Deux choses que je ne changerais pas : la localisation dès le départ, et la rédaction des ADR.

Localiser après coup, c’est pénible. Localiser au fil de l’eau, c’est juste une discipline. L’application est sortie en 11 langues. Ça ne serait pas arrivé en s’y prenant après coup.

Les Architecture Decision Records, ce sont 41 documents couvrant des choix qui n’étaient pas évidents sur le moment. Pendant le débogage du rejet App Store, j’ai pu retrouver exactement pourquoi NSWorkspace.openApplication était appelé de cette façon, et quelles alternatives avaient été envisagées. C’est plus rapide que de fouiller le git blame pour deviner l’intention.

À propos de GitHub Copilot

Je l’ai utilisé tout au long du projet.

Pour les décisions d’architecture, beaucoup moins.

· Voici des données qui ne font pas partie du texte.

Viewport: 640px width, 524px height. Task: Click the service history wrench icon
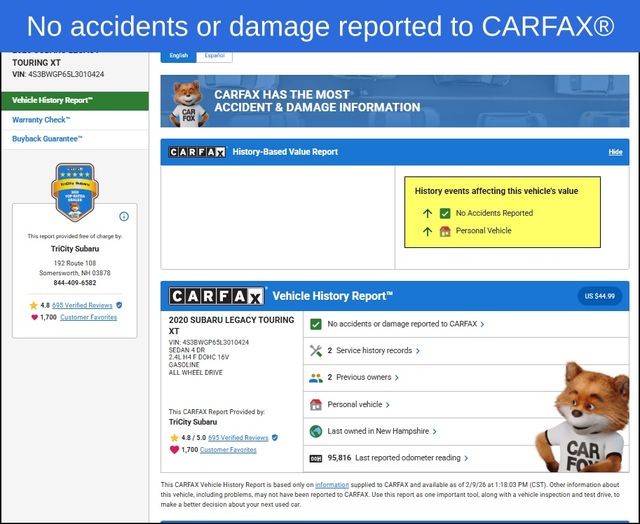[x=316, y=351]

Il ne connaît pas les contraintes du projet. Il propose des motifs qui fonctionnent en général. Savoir si ces motifs conviennent ici demande un jugement qui ne vient que de la compréhension du problème concret.

Les plantages, l’optimisation mémoire, la découverte du scanner POSIX : tout ça a nécessité de lire la documentation, de lancer Instruments, de comprendre la plateforme. Copilot peut aider à écrire le code une fois qu’on sait quoi écrire. Savoir quoi écrire, c’est la partie difficile. Ça l’a toujours été.

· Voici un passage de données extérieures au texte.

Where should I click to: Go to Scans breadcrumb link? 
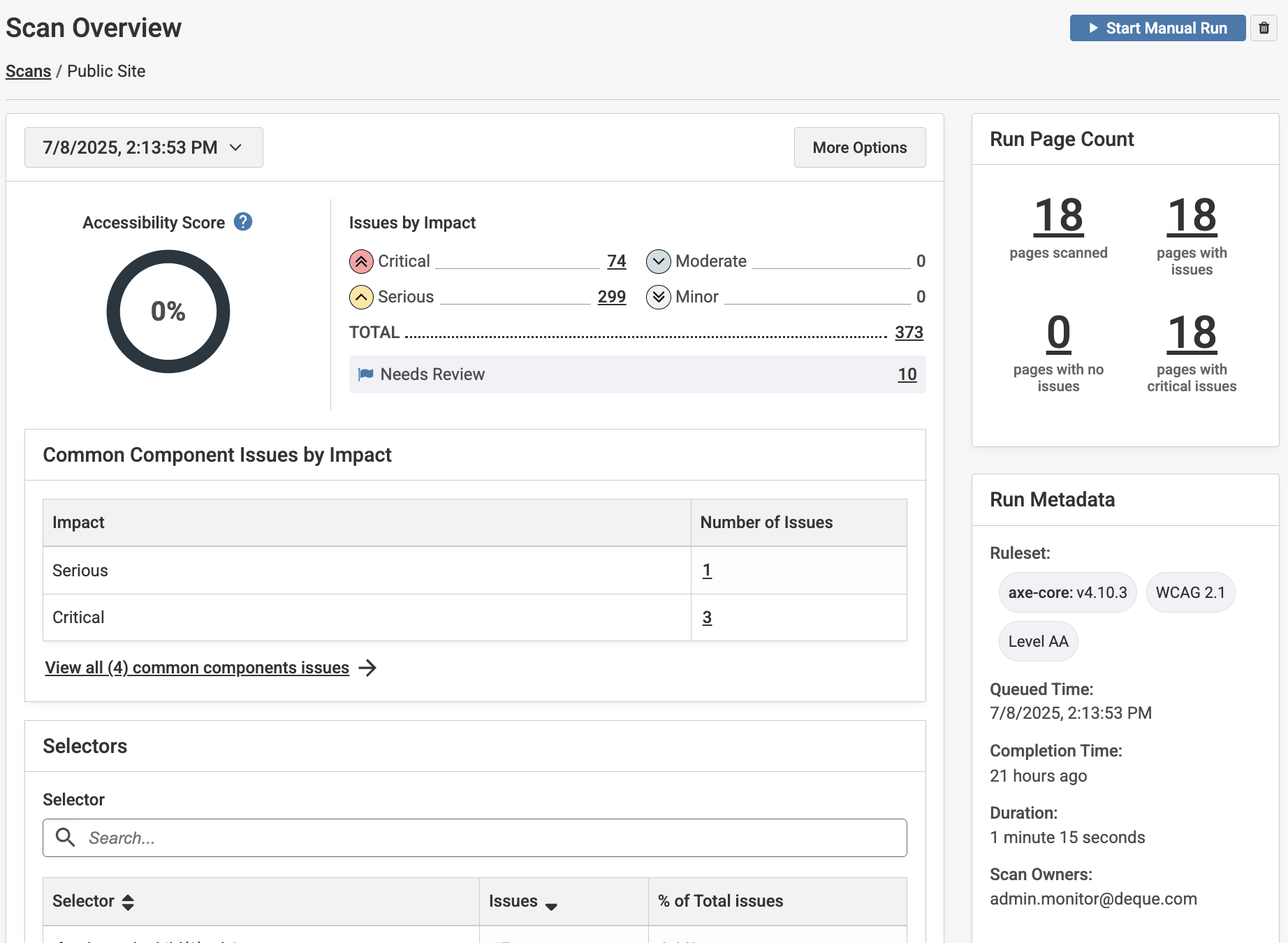click(29, 71)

Les décisions restaient les miennes. L’outil accélérait la saisie.

Le chiffre qui me surprend encore

5,2 millions de nœuds sur un scan complet du disque. C’est ce que contient réellement une installation macOS moderne. Fichiers, répertoires, liens symboliques, tous énumérés, tous dimensionnés, tous disposés dans un treemap en environ une minute (compilation Debug, M3 Pro). L’ordre de grandeur est réel.

Quand j’ai démarré ce projet, je ne savais pas si c’était faisable. La réponse a exigé de choisir le bon appel système, de comprendre pourquoi FileManager était lent, et de tout mesurer.

Le projet en chiffres :

MétriqueValeur
Commits~353
ADR41
Langues11
Cycles de soumission3
Gain de scan (POSIX vs FileManager)~1,7x
Mémoire (avant)1,2 Go
Mémoire (après)469 Mo
Détection de doublons113 à 397 groupes/s

L’application est dans la file d’attente. Le disque n’est plus plein. Parfois, le problème le plus simple produit l’ingénierie la plus intéressante.